TASK BRIEF » Copy every one of the following items word for word.

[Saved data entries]
============================================================

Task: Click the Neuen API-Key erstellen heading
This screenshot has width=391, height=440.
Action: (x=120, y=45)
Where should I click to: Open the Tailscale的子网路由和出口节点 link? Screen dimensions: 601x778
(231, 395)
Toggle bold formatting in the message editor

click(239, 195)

============================================================

TASK SOLUTION »
Task: Click the Neuen API-Key erstellen heading
This screenshot has width=391, height=440.
Action: (x=120, y=45)
Where should I click to: Open the Tailscale的子网路由和出口节点 link? Screen dimensions: 601x778
(231, 395)
Toggle bold formatting in the message editor

click(239, 195)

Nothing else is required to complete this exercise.